BOSTON, April 21, 2022 -- The Termeer Foundation, a nonprofit organization focused on connecting life science innovators and catalyzing the creation of new medicines, today announced the recipients of the 2022 Henri Termeer Transatlantic Connections Award. The awardees of the second annual honor will be recognized during a presentation at the Innovation for Health conference taking place April 21, 2022, in the Netherlands.

This year’s winners of the Henri Termeer Transatlantic Connections Award are:Kasper Roet, of QurAlis Corporation and Koenraad Wiedhaup, of Leyden Labs.

“We are delighted to honor the 2022 Henri Termeer Transatlantic Connections Award winners, Kasper Roet and Koenraad Wiedhaup, both of whom are deserving of this award due to their exceptional professional background and commitment to the ideals of Henri Termeer,” said Belinda Termeer, President and Co-founder of The Termeer Foundation. “Even at this early stage in their careers they have shown a great capacity to combine leadership with innovation within their companies as they pursue distinct scientific paths towards developing breakthrough medicines.”
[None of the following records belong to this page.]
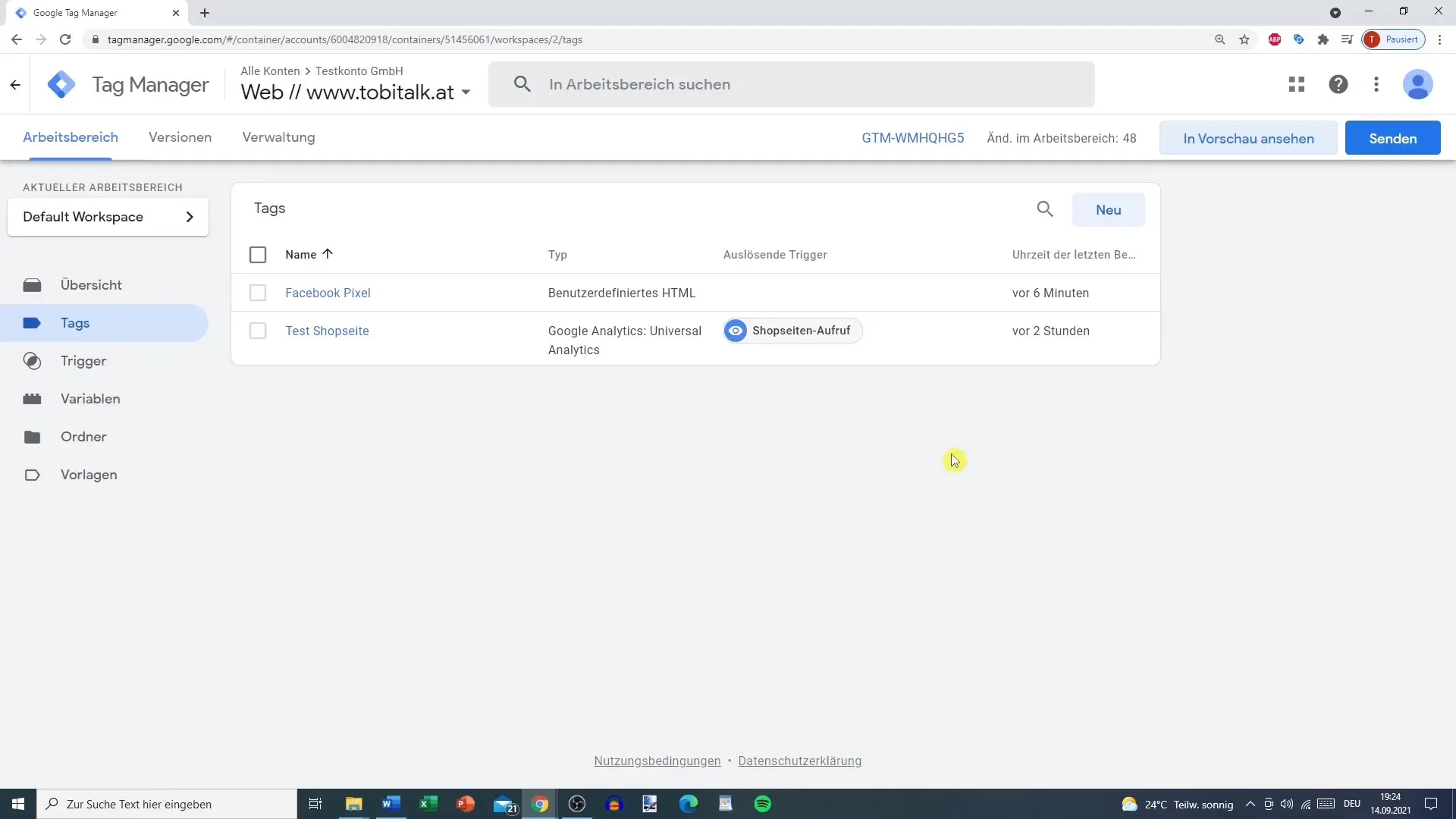Navigate to Trigger section
1456x819 pixels.
pyautogui.click(x=83, y=361)
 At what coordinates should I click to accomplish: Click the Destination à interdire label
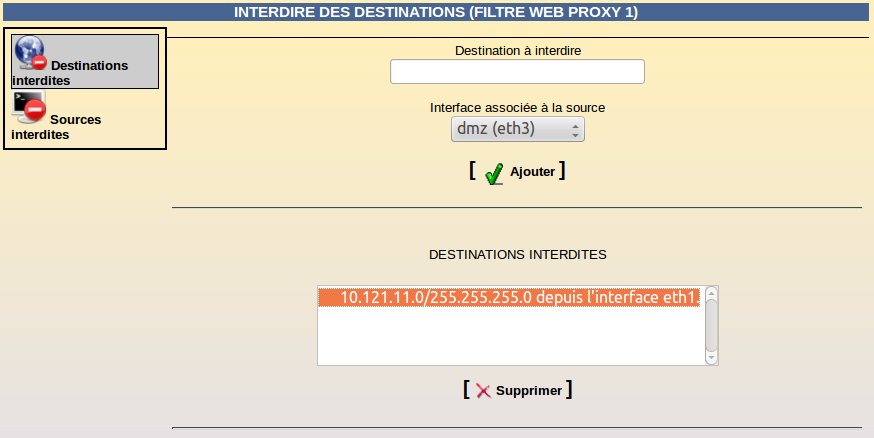point(518,51)
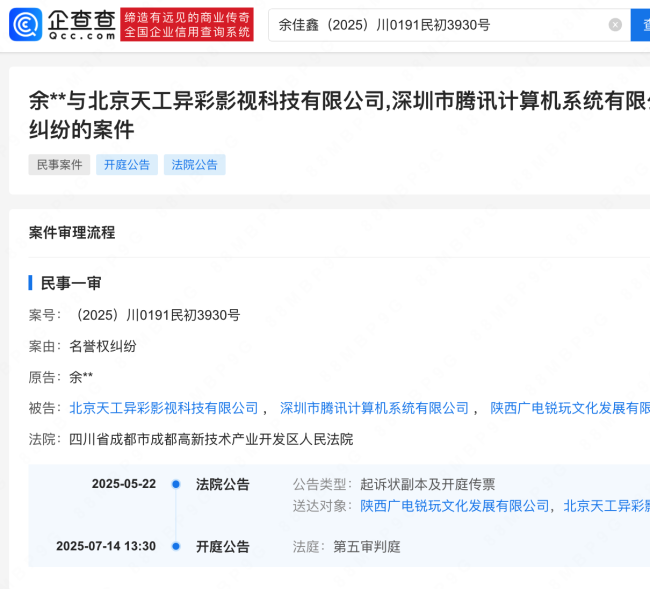Open 陕西广电锐玩文化发展有限公司 in the 被告 row
The image size is (650, 589).
(569, 408)
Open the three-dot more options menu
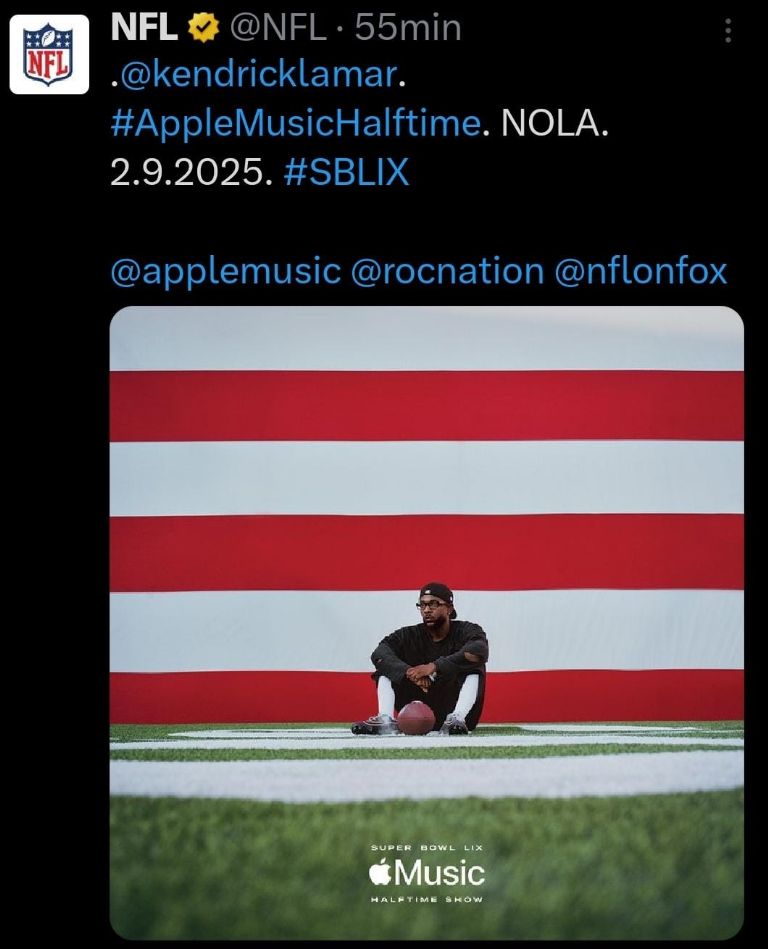This screenshot has width=768, height=949. coord(727,31)
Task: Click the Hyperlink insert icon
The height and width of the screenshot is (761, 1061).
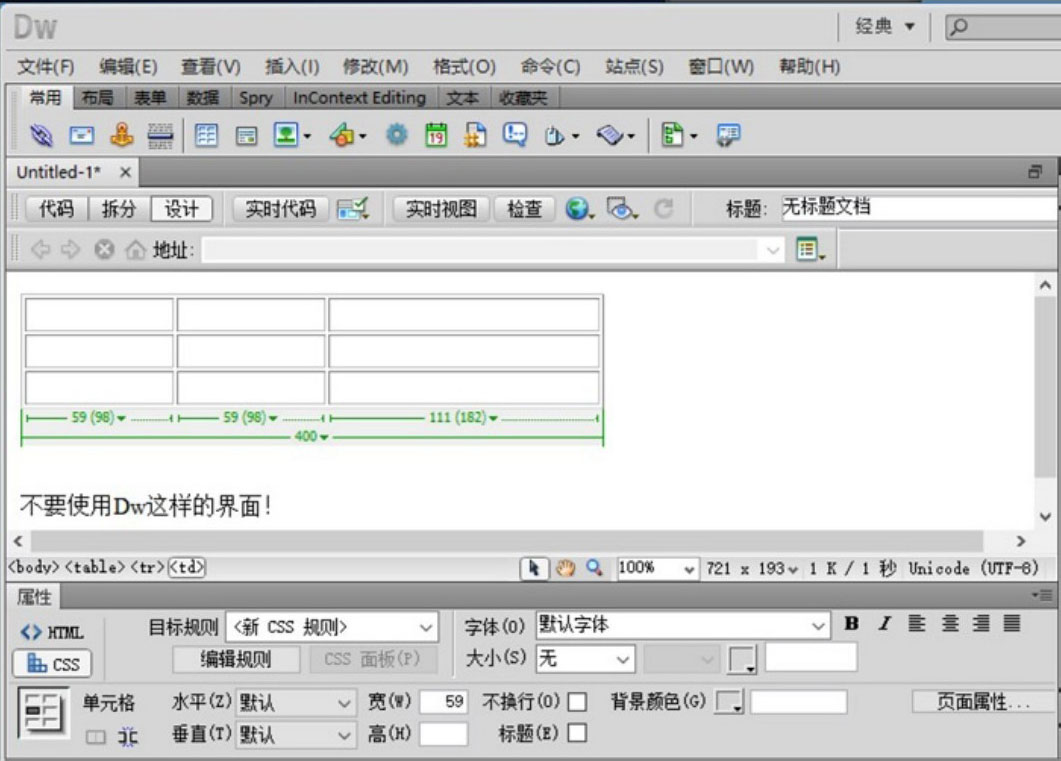Action: click(x=41, y=135)
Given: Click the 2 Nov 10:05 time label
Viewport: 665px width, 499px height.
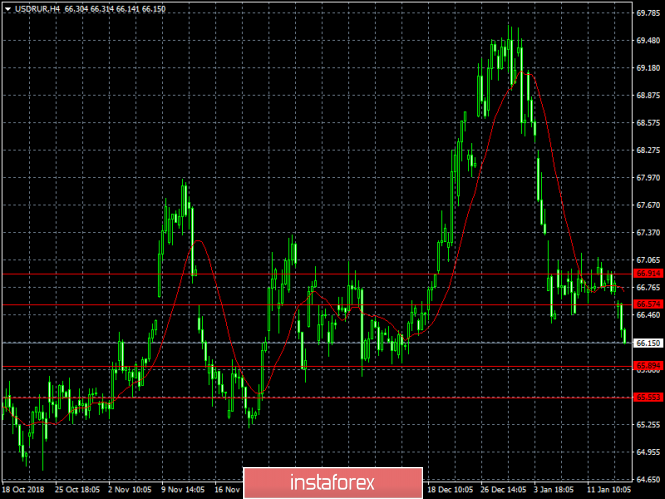Looking at the screenshot, I should (x=130, y=490).
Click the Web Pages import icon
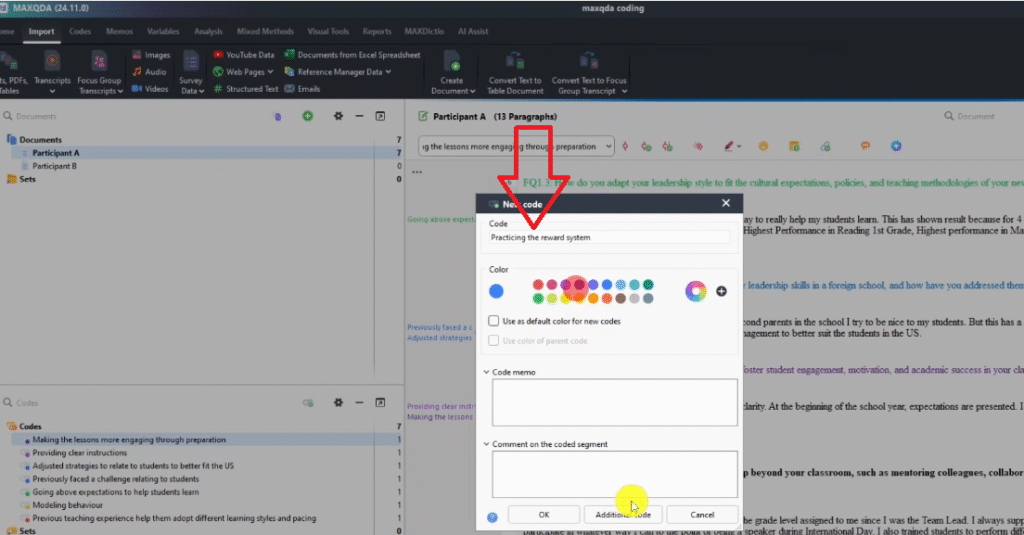The height and width of the screenshot is (535, 1024). (x=218, y=72)
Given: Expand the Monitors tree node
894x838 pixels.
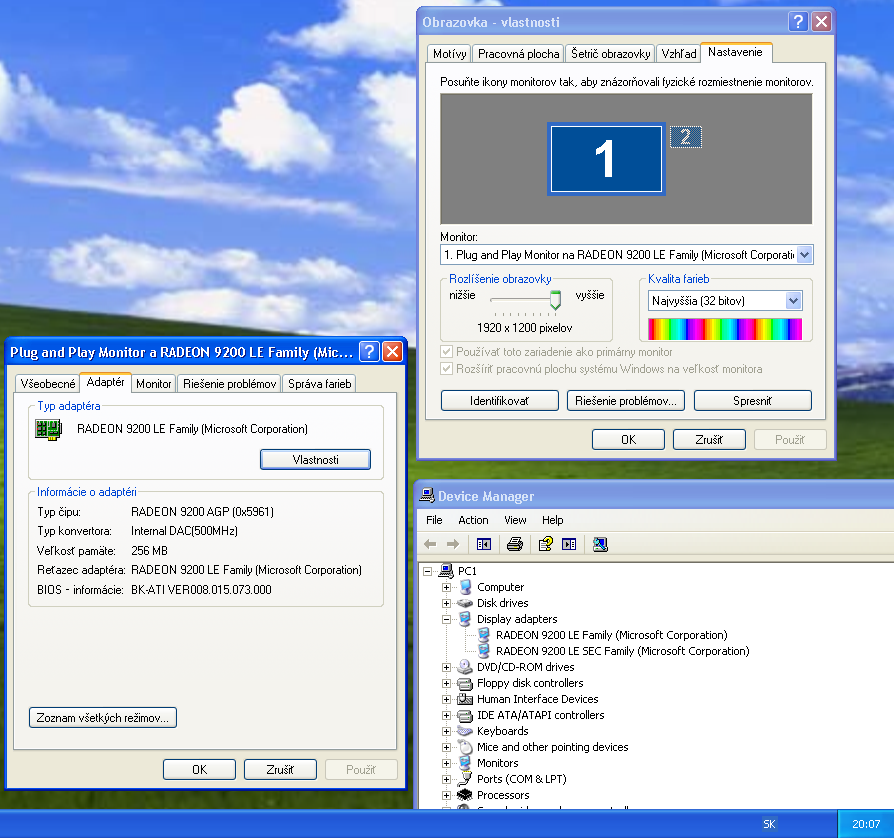Looking at the screenshot, I should tap(446, 763).
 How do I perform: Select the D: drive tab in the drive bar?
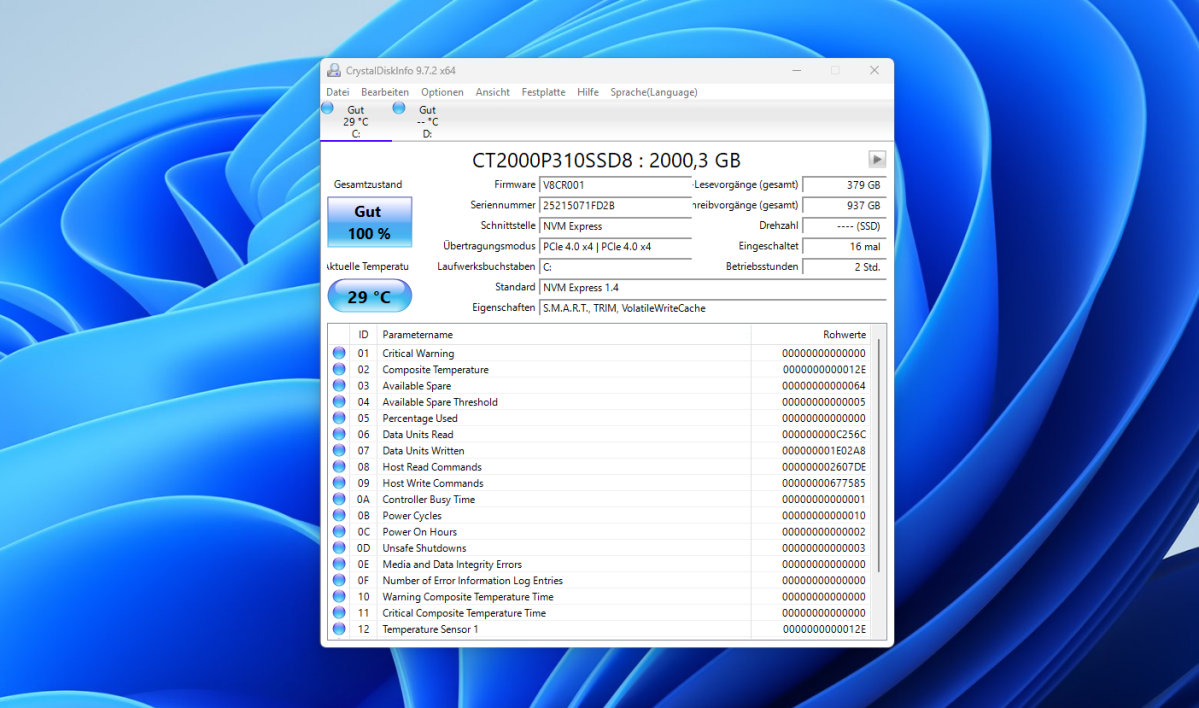424,115
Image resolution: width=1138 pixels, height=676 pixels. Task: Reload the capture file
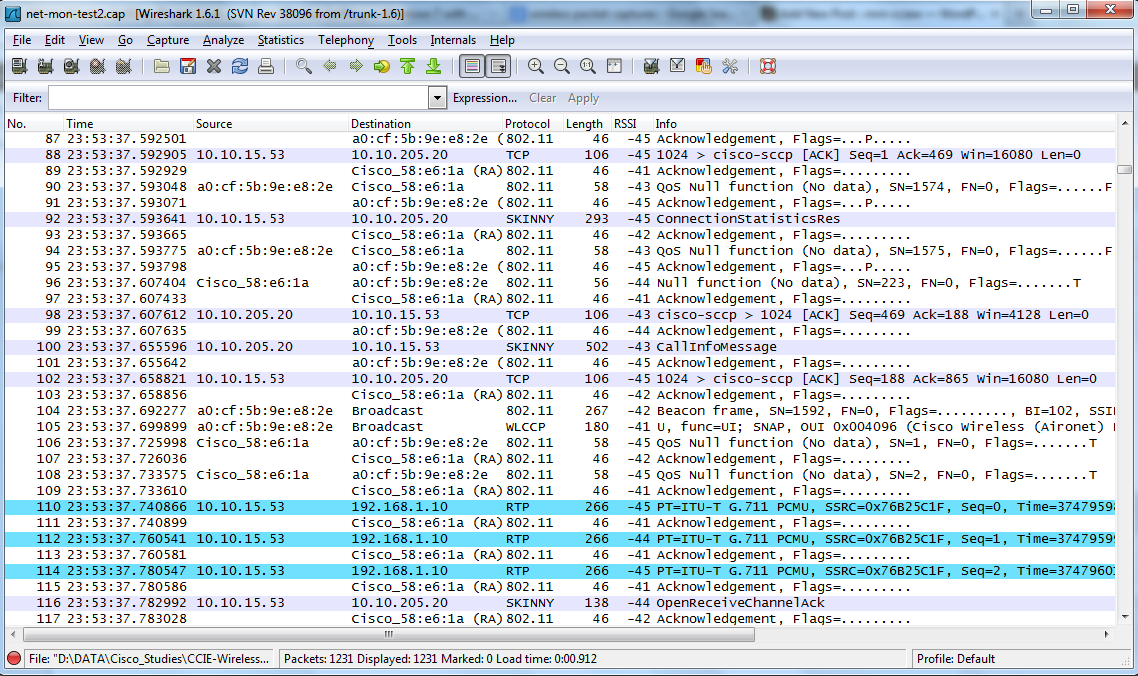(x=240, y=67)
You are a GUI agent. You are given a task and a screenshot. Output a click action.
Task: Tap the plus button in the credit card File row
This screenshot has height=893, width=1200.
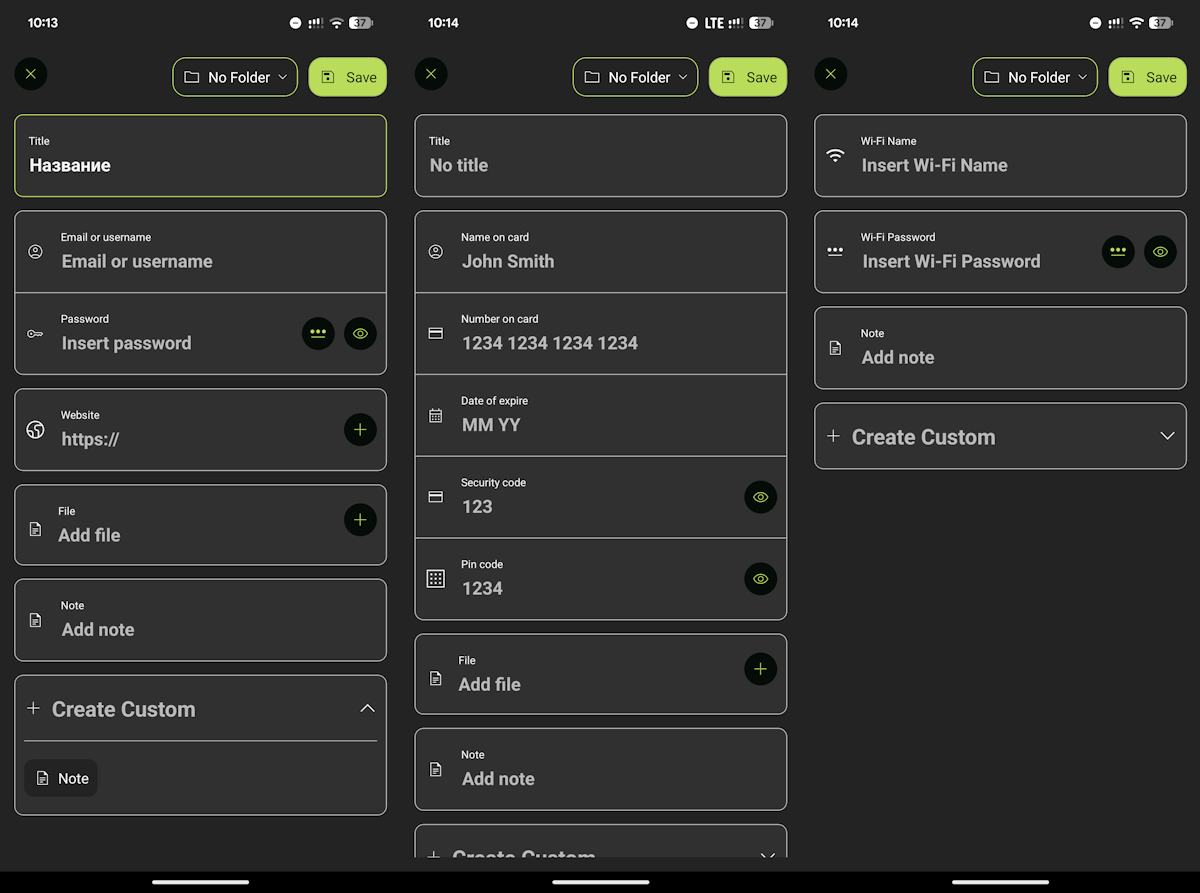coord(760,669)
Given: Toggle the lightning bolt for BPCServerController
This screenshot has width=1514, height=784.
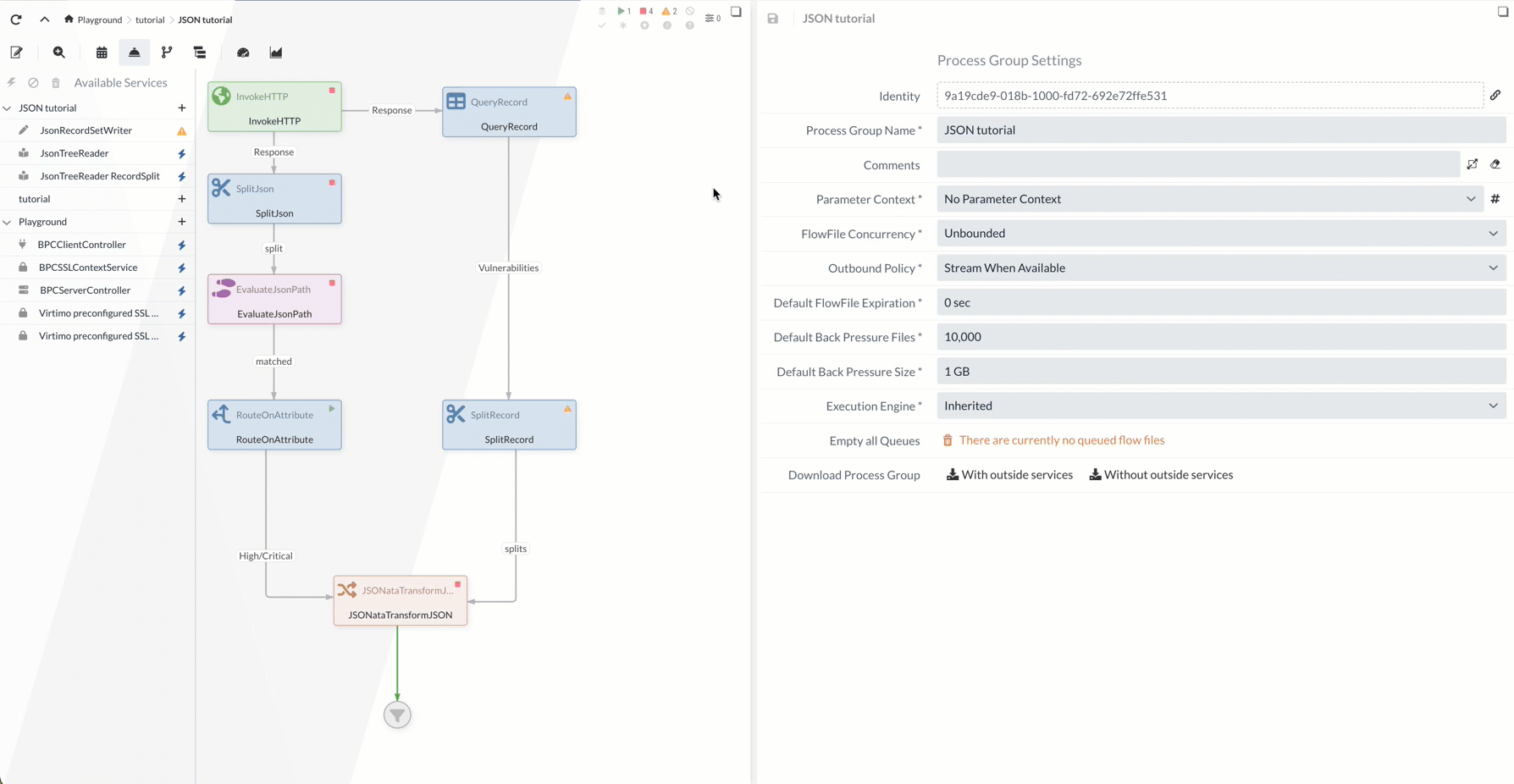Looking at the screenshot, I should [x=181, y=291].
The Henri Termeer Transatlantic Connections Award began as part of an agreement in July 2019, between the Massachusetts Office of International Trade and Investment and the Dutch Ministry of Economic Affairs and Climate Policy, which created and signed a Memorandum of Understanding laying the basis for a Massachusetts – Netherlands Transatlantic Life Sciences Partnership. The signatories included Top Sector Life Sciences & Health (Health-Holland), MassBio, HollandBIO and the Henri A. Termeer Tribute Committee; all of whom agreed to provide support and organize activities to promote trans-Atlantic collaboration between the two biotechnology ecosystems.

“The Transatlantic Connections Award creates significant opportunities for its recipients to network, learn and possibly collaborate with life science professionals in two of the most important life science sectors,” said Hans Schikan, board member of Health-Holland and a member of the Henri Termeer Transatlantic Connections Award Steering Committee. “Over the course of the next year as Award recipients and beyond as Termeer Fellows, this year’s winners will be presented with a variety of chances to enhance their knowledge of the global life science sector and plant the seeds for future company success.”

Each year, the Termeer Foundation and Health-Holland selects two emerging life science entrepreneurs, one in Massachusetts and one in the Netherlands, who are leading innovative biomedical research activities, and whose programs have the potential to strengthen transatlantic relations between the two life science regions. Candidates are selected based on their initial entrepreneurial success in establishing a life science company that meets certain scientific and financial criteria, exhibit a strong interest in mentoring other young entrepreneurs, and possess a willingness for additional involvement in Termeer Foundation programs. Awardees also receive Fellowship status within The Termeer Foundation, which includes access to experienced healthcare mentors, networking with fellow peer entrepreneurs, and recognition at the annual Termeer Fellows Celebration. Recipients are invited to spend a week visiting their fellow awardee’s company and local biotechnology sector, and to participate in additional learning, networking and cultural events in that location.

“When QurAlis was established, we recognized that even at an early stage developing medicines to treat neurodegenerative diseases has no borders or geographical limitations,” said Kasper Roet, Co-founder and Chief Executive Officer, QurAlis. “Being selected to receive the Transatlantic Connections Award is not only an honor, but an excellent platform from which to create those all-important relationships outside our sector.”

The Greater Boston and Netherlands biotechnology sectors represent two of the world’s prolific global biomedical research centers. Boston and Cambridge is home to approximately 1,400 biotechnology companies; ranging from small, emerging start-ups to larger, more established biopharmaceutical companies. Cambridge’s Kendall Square is the heart of this sector and holds a large concentration of life science companies, with over 120 located within the Square’s small footprint. The highly collaborative Dutch Life Sciences & Health community includes 3,100 R&D life sciences companies, 420 biopharmaceutical companies, 65,000 employees in pharmaceuticals and a 4.7-billion-euro medtech market. Life Sciences businesses in the Netherlands profit from countless opportunities for growth and collaboration.